Sexual pleasure and pain have an odd relationship to each other and one that is hard to articulate both because it is mysterious and lives in each of us uniquely. A few rules of thumb may help though. First, orgasmic readiness is the space of exploration where our fear mechanism turns off. We are being lead by something deeper and, in some ways, more base in us. This place where we are at least as much mammal as we are human is largely out of our mental control and is also a pain release mechanism. Stated another way, some of the most exquisite sexual pleasure available to us rides the line of pain, which is, in some ways, what makes sexual pleasure so compelling. Orgasm is in fact the transformative energy release that simultaneously liberates both pain and pleasure.

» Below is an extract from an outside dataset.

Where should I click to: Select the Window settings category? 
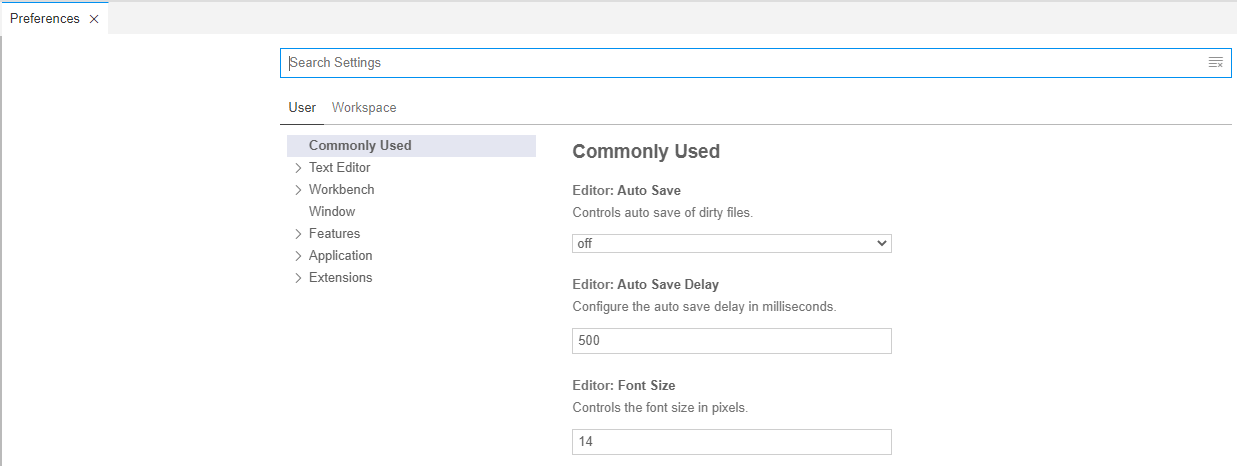(332, 212)
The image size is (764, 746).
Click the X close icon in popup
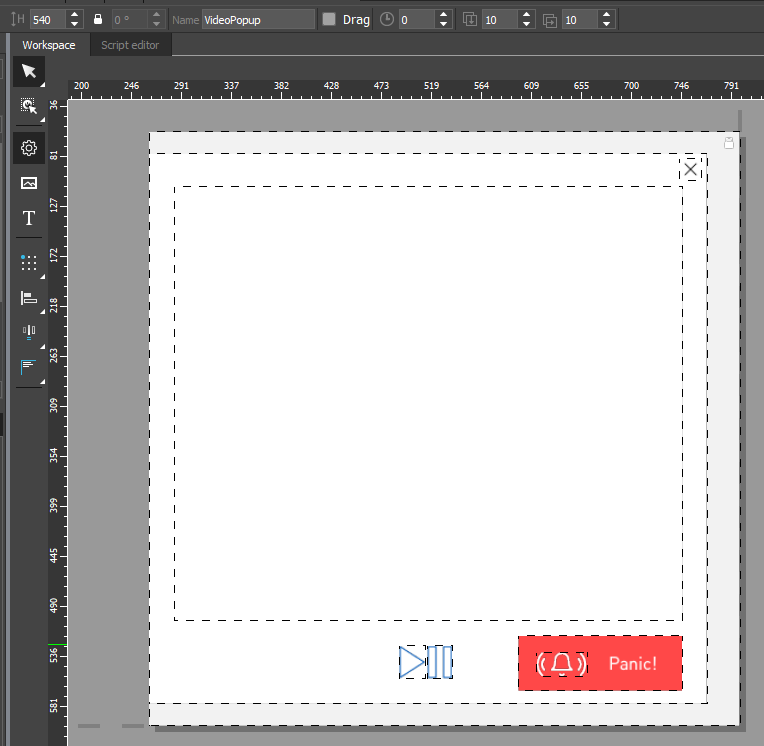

Without the experience of pleasure and the aspiration for the occasional visits of orgasmic transformation, sexual penetration would be experienced only as a form of trauma. Tragically, this is why most women don’t want to fight for their sex lives, because even before the vaginal atrophy began, their access to their erotic selves was limited and pleasure was not the sexual companion it deserved to be.
Yet the capacity to lean into your erotic self and experience transformative healing orgasms actually expands with age. The sexiest part of our body, our arousal mechanism in our limbic brain, does not atrophy.It is always looking for and maybe even longing for the opportunity to be experienced.